Python NLTK + Stanford NLP

Как известно, в Python стандартом работы с натуральным языком де-факто является NLTK. Несмотря на это, я довольно долго использовал Pattern от CLiPS из-за его простоты и скорости (многие отмечают тормознутость NLTK).

Но наступил момент, когда почти вся кодовая база была успешно портирована на Python 3.5, а разработчики Pattern так и не сделали версию с поддержкой третьей версии. И, судя по всему, не собираются.

Что-ж, будем использовать NLTK. От него мне нужны: токенизация, выделение POS (part-of-speech), получение N-grams и классификация твитов на группы с использованием Naive Bayes. Все это дело на Python 3.5.

pip3 install nltk

Модули для NLTK устанавливаются так:

import nltk
nltk.download()

… или так:

python3 -m nltk.downloader punkt averaged_perceptron_tagger
# python3 -m nltk.downloader all

Теперь немного примеров.

tweet = '''
    Kinto by Mozilla - An open source Parse alternative >>
    https://github.com/Kinto/kinto/ #python #parse
'''

# Получаем токены. Стандартный универсальный метод:
from nltk import word_tokenize
print(word_tokenize(tweet))
'''
[
    'Kinto', 'by', 'Mozilla', '-', 'An', 'open', 'source',
    'Parse', 'alternative','>', '>', 'https', ':',
    '//github.com/Kinto/kinto/', '#', 'python', '#', 'parse'
]
'''

# С использованием специализированного класса
from nltk.tokenize import TweetTokenizer
# Убрать имена пользователей и многократно повторяемые символы
tt = TweetTokenizer(preserve_case=True, reduce_len=False, strip_handles=False)
print(tt.tokenize(tweet))
'''
[
    'Kinto', 'by', 'Mozilla', '-', 'An', 'open',
    'source', 'Parse', 'alternative', '>', '>',
    'https://github.com/Kinto/kinto/', '#python', '#parse'
]
'''

# Возьмем немного почищеные токены. Воспользуемся обычным токенизатором
tokens = [
    t for t in word_tokenize(tweet)
        if len(t) > 1 and not t.startswith('http')
        and not t.startswith('/')
]
'''
[
    'Kinto', 'by', 'Mozilla', 'An', 'open', 'source',
    'Parse', 'alternative', 'python', 'parse'
]
'''

Токены получили, теперь будем узнавать части речи. Можно использовать встроенный метод, а можно пойти интересным путем, и привлечь Stanford NLP библиотеки. Для этого скачаем и распакуем каталог с ними в нашу рабочую директорию, где пишем код. В Python укажем место расположения JAR и модулей через переменные окружения.

import os
from nltk.tag import StanfordPOSTagger
os.environ['CLASSPATH'] = os.path.join(
    os.path.curdir, 'stanford-postagger-2015-04-20'
)
os.environ['STANFORD_MODELS'] = os.path.join(
    os.path.curdir, 'stanford-postagger-2015-04-20', 'models'
)
stanford_tagger = StanfordPOSTagger('english-bidirectional-distsim.tagger')

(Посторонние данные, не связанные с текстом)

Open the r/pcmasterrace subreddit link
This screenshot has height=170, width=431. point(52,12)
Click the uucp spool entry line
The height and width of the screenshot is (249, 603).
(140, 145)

Теперь можно сравнить результаты методов:

from nltk import pos_tag
print(pos_tag(tokens))
print(stanford_tagger.tag(tokens))

Результаты почти идентичны, за исключением “An”. StanfordPOSTagger считает его существительным. Допустим, мы выберем последний вариант. Найдем все имена существительные (NN, NNS, NNP, NNP-PERS, NNP-ORG):

tagger = stanford_tagger.tag
nouns = [word.lower() for word, pos in tagger(tokens) if pos.startswith('NN')]
print(nouns)  # ['kinto', 'mozilla', 'an', 'source', 'parse', 'python', 'parse']

Теперь N-grams. Не проблема сделать самостоятельно, но в NLTK уже есть пара готовых функций.

from nltk.util import everygrams, ngrams
print(list(ngrams(nouns, 2)))
# [('kinto', 'mozilla'), ('mozilla', 'an'), ...  ('python', 'parse')]
print(list(everygrams(nouns, min_len=2, max_len=3)))
'''
[
    ('kinto', 'mozilla'), ('mozilla', 'an'), ... ('python', 'parse'),
    ('kinto', 'mozilla', 'an'), ('mozilla', 'an', 'source'),
    ... ('parse', 'python', 'parse')
]
'''

Как я уже говорил, NLTK порой очень медленный. С использованием Stanford библиотек он медленнее в разы. Существенно улучшает ситуацию обработка больших объемов твитов разом, а не один за другим.

from nltk import pos_tag, pos_tag_sents
tokens_group = [tokens for i in range(100)]
print(pos_tag_sents(tokens_group))  # 0.3 sec
print(stanford_tagger.tag_sents(tokens_group))  # 6.4 sec !!

На сём откланиваюсь.

Дата публикации: 2016-01-29
Теги: python nlp